Jaeger-Lecoultre Manufacture: The Story Of A Historically Significant Player In The Horological World

The Vallee de Joux, nestled in the Jura mountains, is Switzerland at its postcard best: rolling farmland, cows, and nearby peaks that promise ski-ready snowfall. And it has watchmakers, of course. More than a few big names make their home here: Audemars Piguet, Breguet, and Blancpain to name a few, as well as Jaeger-LeCoultre. Jaeger-LeCoultre is one of the most established names in the watch industry, known especially for its movement prowess. The brand has always been at the village of Le Sentier, in the heart of the Vallee de Joux, where the idyllic view stretches out in all directions. The Jaeger-LeCoultre manufacture building looms large over the road, and a closer inspection reveals it is a somewhat hodge-podge assemblage of various architectures – signs of success over the years as various expansions and additions have been added over time.

The central building of modest sizing is Antoine LeCoultre’s original atelier, which he built out of the family barn in 1833 as an ambitious 30-year-old. From a family of watchmakers, LeCoultre was intimately familiar with the craft – and apparently frustrated with the way things were being done. At the time, the various movement production disciplines were typically split up in one-man cottage workshop industries with little communication. Within his own family, in fact, he may have found wheels and pinions and gears that would not work each other, leaving a watchmaker a lot of additional work to get those parts to comply. By bringing these skills together under one roof, LeCoultre founded the first manufacture as we know the concept today.

It quickly flourished. LeCoultre was a watchmaker and precision-obsessed inventor in his own right, developing the first tool capable of measuring the micron in 1844; one of his other significant inventions was an early key-less winding and setting systems for pocket watches in 1847. The atelier’s first extension was in 1866, and a separate building constructed in 1888. By this time, LeCoultre was a reputed supplier of components and calibres – especially complicated ones – and was referred to as ‘La Grande Maison.’ The manufacture employed hundreds of watchmakers and was one of the biggest in the Vallee de Joux.

Today, Jaeger-LeCoultre employs over a thousand people at the manufacture, about 200 of which are watchmakers. The rest are dedicated to the various disciplines of watch construction; there are 180 skillsets in all. Expansion never stopped – the building that houses the high complication and Atmos clock ateliers, for example, was built in the 1960s. The Jaeger-LeCoultre Manufacture now covers 25,000sqm. Under one roof, it builds movements, cases them, and even has its own engravers, enamellers and jewellers – it likely has even exceeded Antoine LeCoultre’s dreams watchmaking integration.

The first Memovox, 1950

The original building, Antoine’s atelier, still forms the centre of the manufacture, though it has been reworked into the Heritage Gallery. The centrepiece is the spiral staircase on which are strung examples of the 1,200-plus calibres it has developed – including Calibre 101, made in 1928 and which remains the smallest calibre in the world – and displays of its many iconic timepieces including the Reverso, the Memovox, and the Geophysic. The Atmos clock and its ingenious self-powering mechanism are well-represented by shelves upon shelves of examples, some highly decorated.

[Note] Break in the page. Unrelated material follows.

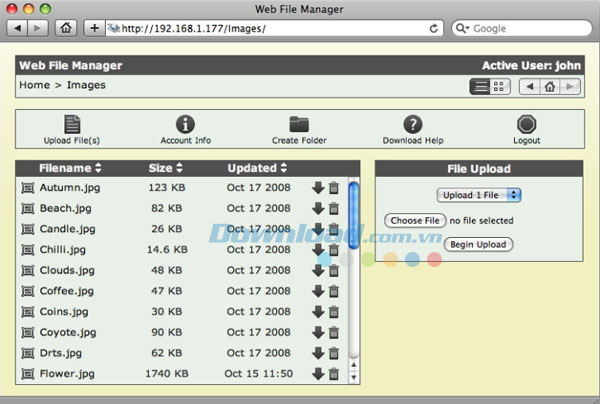
Task: Delete Flower.jpg with its trash icon
Action: click(x=334, y=374)
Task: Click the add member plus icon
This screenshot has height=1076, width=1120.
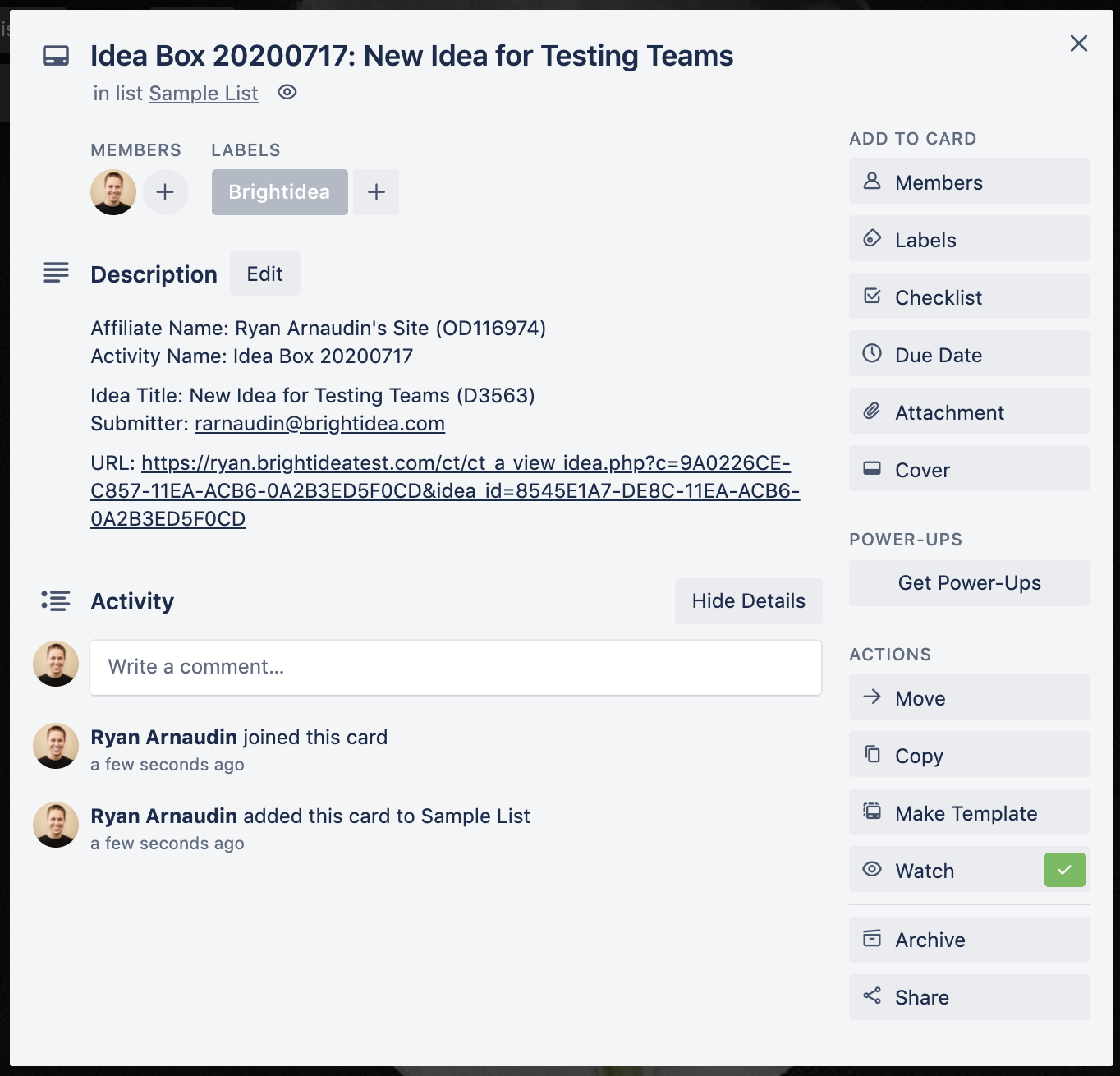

The Atmos 1928, and Atmos 1934

To one side are the archives, brimming with evidence of the manufacture’s accomplishments and importance throughout history. Order books are filled with famous horology clients – Audemars Piguet, Vacheron Constantin, and the like – which explains Jaeger-LeCoultre’s reputation as ‘the watchmaker’s watchmaker.’ As a typical example of how the industry once worked, one exhibit is of a pocket watch from around 1900: the movement, a flyback chronograph, is signed by LeCoultre, while it was cased by Patek Philippe and sold by Tiffany. Chronicled here also is how the French watchmaker, Edmond Jaeger, sought a manufacturing partner to build an ultra-thin calibre of his own design. He met with the LeCoultre manufacture in 1903, then run by Antoine’s descendants, and the success of the project – and the marrying of Parisian style with Swiss technical prowess – would eventually lead to the renaming of the company as Jaeger-LeCoultre in 1937.

Amidst the displays of vintage tools and replicas of watchmaker’s desks from 200 years ago, beneath the large windows that would have once been those watchmaker’s only light source, the Heritage Gallery still has flashes of the atelier that it once was. The various workshops of today’s manufacture, filled with lab coats, LED lights, and wireless headphones, does seem quite far removed from the vintage charm of Antoine’s old studio. But the quietness and dedication remain, as the watchmaker’s watchmaker still takes its craft very seriously.